Why are you doing this to me?

She never said it. But it was there.

And after it was all over—Cruciatus, sectumsempra—broken skin healed over and over again, becoming more tender, easier to slice, each time the curse was performed again—spells I had never seen before or heard of, designed to torture a person out of their mind—wouldn't be the first time she'd done it—I saw her. She looked so small. So frail. So gentle and fragile and pale and small. And her arm was bleeding where Aunt Bella had made the cut, where she had carved.

"You're one of us now." She'd said that after she lifted her sleeve and sneered and showed Granger her dark mark. You're one of us now. I don't know why she said that.

But Granger looked so small, and I knew that mark would be there her entire life.

MUDBLOOD

I had never felt regret like I had in that moment.
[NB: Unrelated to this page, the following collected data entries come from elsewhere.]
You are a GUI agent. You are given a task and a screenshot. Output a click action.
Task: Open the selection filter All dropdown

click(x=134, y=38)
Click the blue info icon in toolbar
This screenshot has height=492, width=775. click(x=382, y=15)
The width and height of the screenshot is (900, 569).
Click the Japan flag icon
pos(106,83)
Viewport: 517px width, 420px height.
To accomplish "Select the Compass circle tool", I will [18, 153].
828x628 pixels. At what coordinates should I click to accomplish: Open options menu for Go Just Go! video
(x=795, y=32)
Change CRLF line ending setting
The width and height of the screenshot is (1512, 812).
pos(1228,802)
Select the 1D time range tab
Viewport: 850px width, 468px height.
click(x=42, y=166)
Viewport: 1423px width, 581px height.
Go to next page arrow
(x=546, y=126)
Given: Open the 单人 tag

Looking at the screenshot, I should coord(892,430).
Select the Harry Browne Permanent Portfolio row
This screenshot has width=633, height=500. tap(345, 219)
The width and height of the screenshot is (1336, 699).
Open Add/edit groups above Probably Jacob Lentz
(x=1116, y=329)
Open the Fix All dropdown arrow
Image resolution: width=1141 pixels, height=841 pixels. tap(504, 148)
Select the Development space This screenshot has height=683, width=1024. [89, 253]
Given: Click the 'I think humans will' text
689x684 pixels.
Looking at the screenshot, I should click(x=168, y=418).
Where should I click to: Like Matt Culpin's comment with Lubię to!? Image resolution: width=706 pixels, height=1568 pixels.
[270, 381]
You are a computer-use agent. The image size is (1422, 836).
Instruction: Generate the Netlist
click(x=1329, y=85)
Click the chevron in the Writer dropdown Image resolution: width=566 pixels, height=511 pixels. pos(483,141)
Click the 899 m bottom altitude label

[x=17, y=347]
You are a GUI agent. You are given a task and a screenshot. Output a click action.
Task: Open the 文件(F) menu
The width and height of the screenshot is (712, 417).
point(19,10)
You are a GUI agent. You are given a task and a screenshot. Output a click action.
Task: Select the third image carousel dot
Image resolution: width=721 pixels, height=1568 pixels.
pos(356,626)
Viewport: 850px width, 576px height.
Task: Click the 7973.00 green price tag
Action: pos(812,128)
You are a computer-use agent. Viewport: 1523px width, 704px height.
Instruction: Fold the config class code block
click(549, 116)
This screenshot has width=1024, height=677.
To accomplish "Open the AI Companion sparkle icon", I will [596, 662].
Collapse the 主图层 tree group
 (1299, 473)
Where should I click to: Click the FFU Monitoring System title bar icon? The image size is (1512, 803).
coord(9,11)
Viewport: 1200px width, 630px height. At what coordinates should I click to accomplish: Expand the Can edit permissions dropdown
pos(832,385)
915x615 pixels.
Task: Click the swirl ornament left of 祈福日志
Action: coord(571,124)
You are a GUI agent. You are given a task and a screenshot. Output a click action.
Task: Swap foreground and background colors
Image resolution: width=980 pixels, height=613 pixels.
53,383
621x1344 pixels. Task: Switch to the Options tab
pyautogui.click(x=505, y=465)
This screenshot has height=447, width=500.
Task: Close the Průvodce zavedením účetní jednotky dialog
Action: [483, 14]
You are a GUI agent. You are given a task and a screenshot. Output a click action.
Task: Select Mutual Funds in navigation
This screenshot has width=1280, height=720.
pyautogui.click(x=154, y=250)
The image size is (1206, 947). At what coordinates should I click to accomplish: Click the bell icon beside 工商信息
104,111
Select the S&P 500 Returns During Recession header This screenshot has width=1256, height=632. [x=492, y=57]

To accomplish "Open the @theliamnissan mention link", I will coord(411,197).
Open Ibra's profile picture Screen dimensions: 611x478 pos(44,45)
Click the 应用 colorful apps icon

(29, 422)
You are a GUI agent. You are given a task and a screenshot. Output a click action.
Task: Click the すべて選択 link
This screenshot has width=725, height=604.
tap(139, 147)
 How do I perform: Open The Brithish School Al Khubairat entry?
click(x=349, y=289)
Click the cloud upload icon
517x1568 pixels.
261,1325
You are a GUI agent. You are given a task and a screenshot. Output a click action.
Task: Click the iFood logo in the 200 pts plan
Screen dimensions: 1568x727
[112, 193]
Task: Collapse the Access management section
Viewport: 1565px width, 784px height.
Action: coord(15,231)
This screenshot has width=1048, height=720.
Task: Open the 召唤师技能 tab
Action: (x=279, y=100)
It was searing and painful and heavy. It was heavy. Yeah, that's the best way to describe it. It was like an elephant was sitting on my shoulders. A bloody elephant of regret. I hadn't made the mark, and that wasn't what the regret was about, like I didn't feel guilty. Well. I don't know. I mean, I hated—HATED—what Bella had done. I was shaking with rage that my parents and my aunt mistook for fear. It wasn't completely off base for them to think it was fear because back then I—all of us, really—lived in constant fear. But I wasn't shaking from fear. I was enraged. But I didn't make the mark. That wasn't where the regret came from. Seeing Granger there, the blood on her arm, the mark that would be there for life, I regretted ever calling her that. That's where the regret came from. I regretted it because I knew, somehow I knew, that she would look at that and she would hear my voice. She would hear me calling her that, and I wished I never had—called her that, I mean—because I didn't want her to hear my voice. I didn't want her to look at that mark and think of me. I didn't want Granger to think I would have done something like that or that I was like Bella—cruel and evil and maniacal. I didn't want Granger to think that I was okay with that my aunt had done. I guess… Well I just didn't want Granger to think that I was one of them.

But I was.

I was one of them. And I guess, in a way, I always will be.


A/N: It's finally here - the Dramione prequel/spin-off that I promised you (at least that I promised those who didn't despise chapter 10 of And So They Spoke...). This story was meant to be MUCH shorter than it's turning out to be, but I just can't help myself. It will definitely be shorter than the story that it stems from, but it won't be as short as I intended. I haven't explored these two characters in YEARS, and the first ever Dramione I wrote was... well it was bad, at least to me. But thankfully for all of us I've grown as a writer, and I get to explore these two when I'm NOT a total n00b.

For those who didn't read Words Unspoken or And So They Spoke: You definitely DO NOT have to read those stories before you read this one. Obviously I want you to read them, but I recognize that they are insanely long so you don't have to. Everything from those stories that is necessary for this one will be in here in some form or another. The only thing I will say is that if you ever plan to read those, you should read them first because this story will spoil a huge story line that explains the end of Words Unspoken and most of And So They Spoke. So if you like Scorose and you want to read those at some point, definitely read those first. But if you just like Dramione and don't give a hell, then stick with me for this one!

Thank you so much for starting this new journey with me - I hope you all enjoy this story as much as I do!